Measuring Productivity
Johanna Rothman has posted about Measuring Productivity, and
how it is difficult for managers. While Jack has a difficult time measuring knowledge workers in his post, The fun of productivity measures.
Measuring Software Projects
Johanna shows a simple way easy to measure a software project:
For software project teams, it’s easy: the number of running, tested features over time.
I have to disagree, this measurement will not really tell us anything as all features are not the same, one feature may take 1 week while the other 1 day, so the number will not really tell us anything.
Around 50% of the developers time is spent fixing bugs, and it takes just under 7 days to fix an application problem according to BMC.
As an old joke goes: If it is the QA’s job to remove bugs, it is the developments job to put them in.

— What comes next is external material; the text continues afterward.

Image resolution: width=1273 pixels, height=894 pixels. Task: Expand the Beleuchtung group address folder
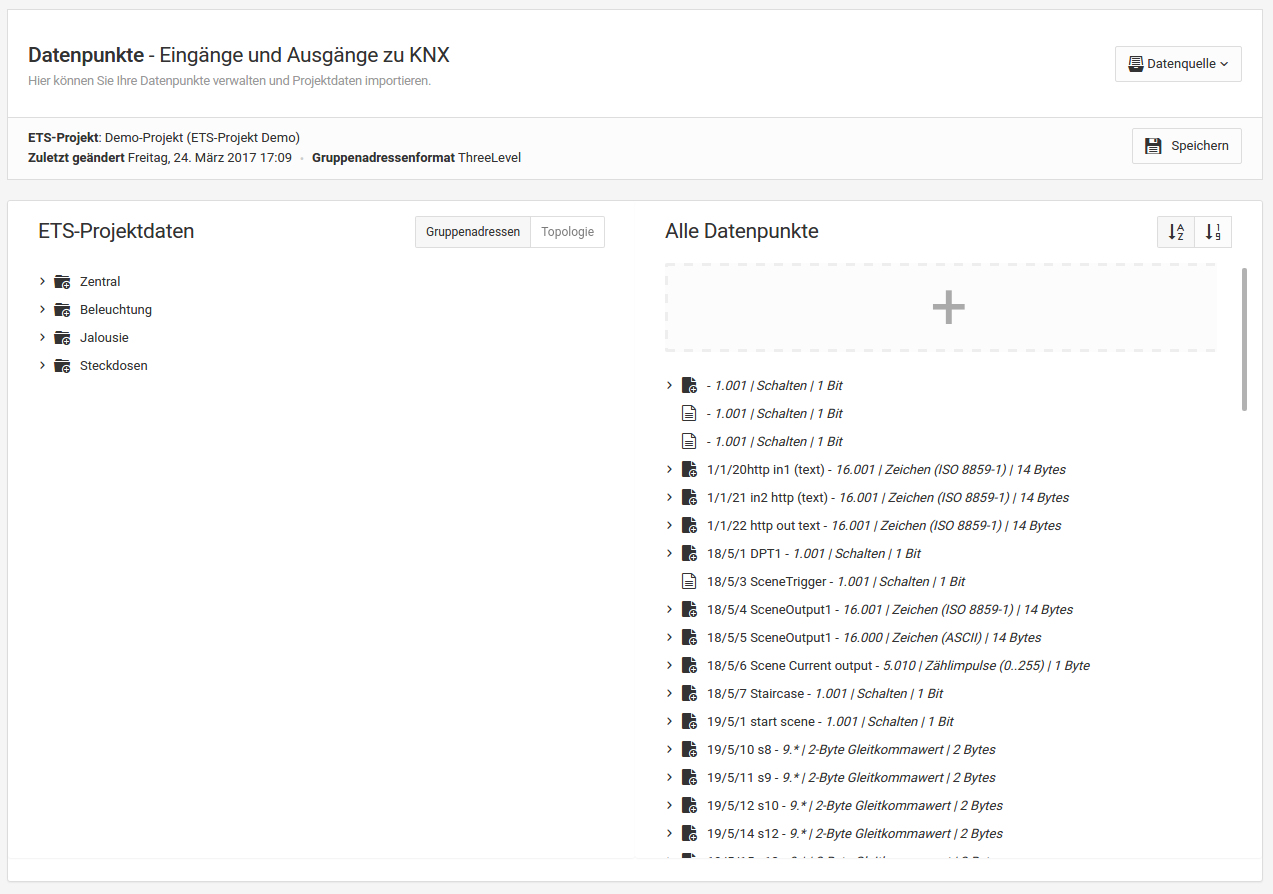click(x=42, y=310)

I would think that a better measurement would be the time spent fixing bugs. Lets get that number as low as possible to measure the performance of software projects.
Measuring Managers
Both Johanna and Jack have a difficult time measuring managers. as Jack puts it:
how to turn these business-level measures into something useful for knowledge workers.
I have a very simple way to measure this and to turn the business goals into something that is useful to measure by.
It is called Integrity. It is easy to measure, it can, and should be measured every day, by creating controllable actions, it is easy to turn the Business goals into individual goals.
Try it, it is simple and it works.
ps. measuring the bug-fix-time is actually measuring the integrity (wholeness) of the code. If the code has integrity, it should do what it was intended to do.